We hitched everywhere, day or night, with nary a care and achieved our destinations despite embracing as much of the Hippie counter-culture that school and parents would permit.
With our flowing locks, beads, and flower power shirts, it was not easy getting a free ride with members of the ‘establishment’ – to say nothing of the cops who occasionally stopped and searched us for ‘drucks’ – looking down their noses as their near empty cars swept by. This only made it more fun.
Getting the lift was – of course – first prize, apart from the time a drunk drove us into the Jukskei River. No matter; we were young and invincible. And we met good people on our travels. Interesting, friendly people. A few actually became friends. It was a different time when people did not hide inside gated communities, behind razor wire in permanent fear for their lives. Hijack was a greeting!
Once a friend and I were thumbing a ride and a Dunhill rep rolled down the road in the company Rolls Royce. Steve waved his pack of Dunhill at the driver who stopped. Sadly he could not give us a lift as it was against company policy but he gave us carton of smokes.

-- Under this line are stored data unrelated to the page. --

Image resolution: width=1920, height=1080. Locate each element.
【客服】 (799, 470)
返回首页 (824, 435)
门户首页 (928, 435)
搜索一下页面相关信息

In the 70s I shaved off my long locks and donned a Navy uniform to do my National Service in Simonstown. Sticking your thumb out was taboo. Servicemen in uniform could only stand at the side of the road and wait for a kind soul to stop.
At the time, most people were happy to help conscripts – mostly the very people who disdained us as ‘long-haired layabouts’. The uniform somehow made the wearer into a different person.
My time in the Navy was all about doing as little as possible and getting home to Joburg as much as possible, which provided for some tribulations out on the road.
My record for getting from Simonstown to Bryanston is 13 hours. I was picked up outside the barracks by a guy in a Valiant Barracuda (remember them?) who turned out to live three streets away from me. It was a wild ride through the night, across the Karoo stops only to refuel and change drivers. One slept while the other drove. We had no lengthy conversations, in fact scarcely exchanged words, yet it was fun and embodied everything hitchhiking should be.
We often travelled in pairs. Usually there were no problems, except for one night, which we later discover it was the coldest night in 30 years. Charlie and I braved it out alongside the main road in Touwsrivier getting colder and colder as an endless stream of nice warm cars passed us by. In the wee hours of the morning we retired to the service station where the toilet had a new-fangled hot air hand dryer. As we desperately pushed the button to try warm up, the alarmed night staff called the boss. His towering rage dissipated when he found two nearly frozen sailors far from the sea. He bought us breakfast.
After that Charlie and I separated to go it alone. A young lady driving a Mini loaded to the gills stopped for me. I squirmed into what was left of the passenger seat, turned to introduce myself and looked straight down the barrel of .38 Special.
“In case there is any trouble,” she said.
She offered to take me to Kimberley and we set off. She kept nodding off at the wheel but refused to let me drive. I arrived home some 34 hours after leaving Cape Town – the longest I ever spent on the road.